When Stephen Gbakobachukwu Onwubiko, an independent acoustics researcher based in Nigeria, first stumbled across Nkiruka’s stand, the thwack of hand on watermelon struck him like a drum—literally. “Those pitches can be correlated with the Nigerian drum,” Onwubiko says. The sounds were so similar, in fact, he wondered whether Nigerian fruit sellers might be uniquely equipped to detect watermelon ripeness due to their familiarity with traditional drumming.

Onwubiko is specifically referring to the igba, a cylindrical drum played across Nigeria and particularly among Igbo people. Igbas are played at occasions ranging from festivals to funerals, and they come in many varieties. “There’s the male drum, the female drum,” says Onwubiko. “There are drums played for spirits, there are drums played for kings.” But the drums share a special attribute: They “talk.”




Skilled players can make the drum beats mimic the tones of spoken words, and before telecommunication, drum patterns were used to send messages across long distances. Today, many urban Nigerians, who didn’t grow up using drums this way, may not have as developed an ability to interpret the rhythms as their rural counterparts, says Onwubiko.
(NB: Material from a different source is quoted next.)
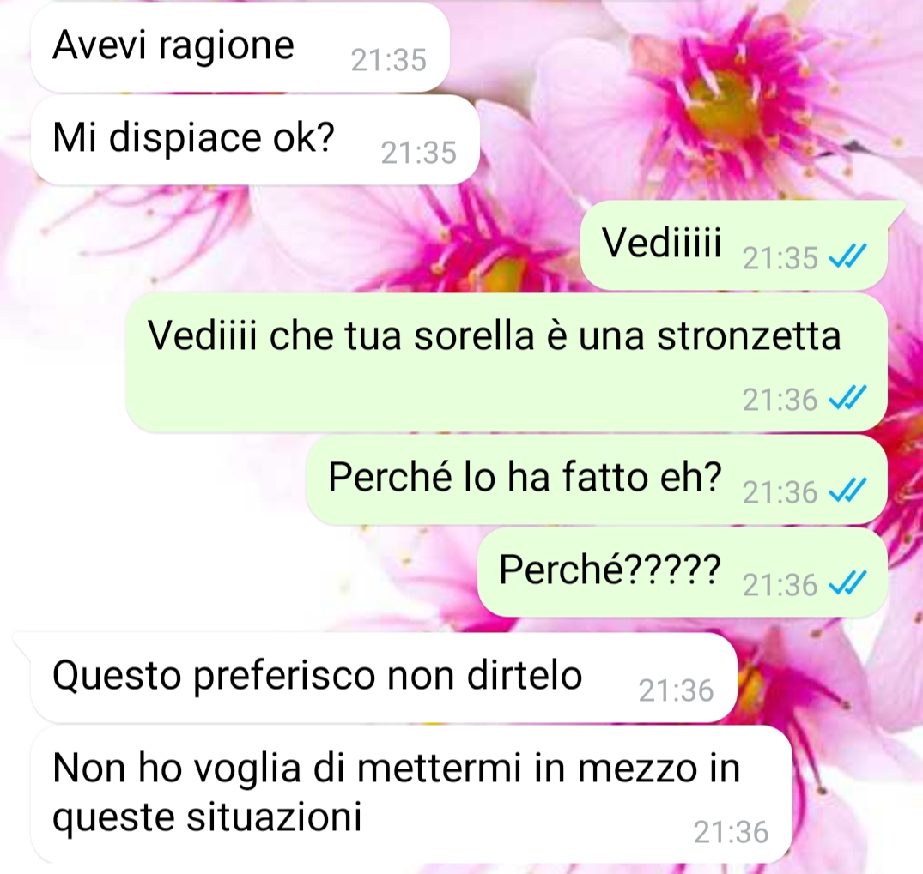
Task: Click the 21:35 timestamp on 'Mi dispiace ok?'
Action: tap(418, 153)
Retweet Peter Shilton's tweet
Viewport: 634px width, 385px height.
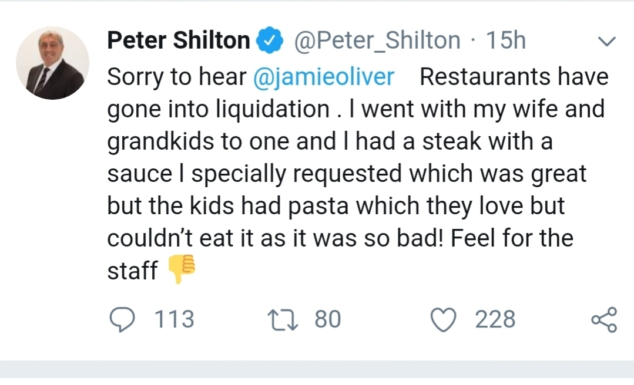coord(283,319)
Still, igba drumming remains a ubiquitous cultural form. So Onwubiko wondered: Could familiarity with igba drumming train fruit sellers’ ears to more easily detect the sound of a ripe watermelon?
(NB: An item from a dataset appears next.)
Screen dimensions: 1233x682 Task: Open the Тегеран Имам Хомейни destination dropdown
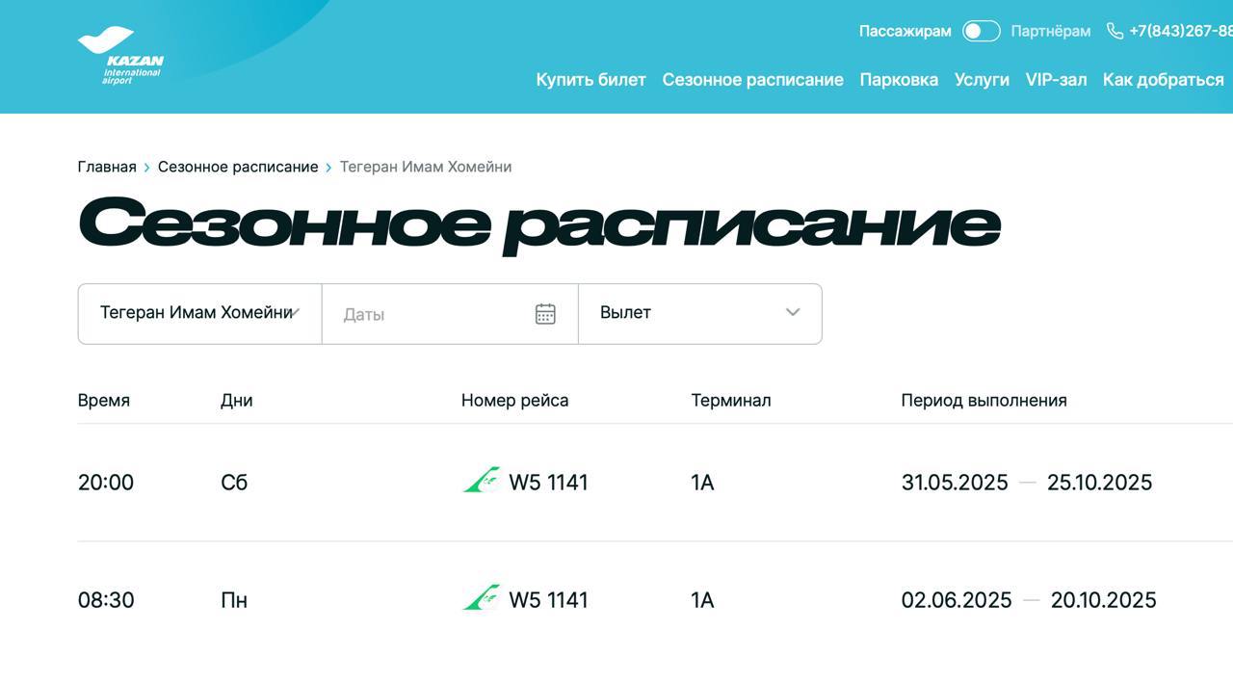coord(199,313)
Traditional drummers in Ekusa village, Nigeria. Hyperfocalstudios/CC BY-SA 4.0
To test the hypothesis, Onwubiko conducted a study with collaborators Traci Neilsen, associate professor of physics at Brigham Young University, and Andrea Calilhanna, a music researcher from the University of Sydney in Australia. Onwubiko interviewed fruit sellers in Nigeria, then recorded both the sound of an igba drum and the slap of a ripe watermelon. Neilsen translated that audio into a spectrogram, a visualization of the frequencies of the sound waves over time. By comparing the spectrograms of the ripe watermelon and the igba drum, the researchers found that the two sounds had a similar duration and initial frequencies, giving them a similar timbre or tone quality. The researchers theorize that the similarity between the drum sound and the watermelon slap may prime fruit sellers to more easily detect watermelon ripeness. “They have subconsciously or subliminally received ear training that makes it easier,” Neilsen says.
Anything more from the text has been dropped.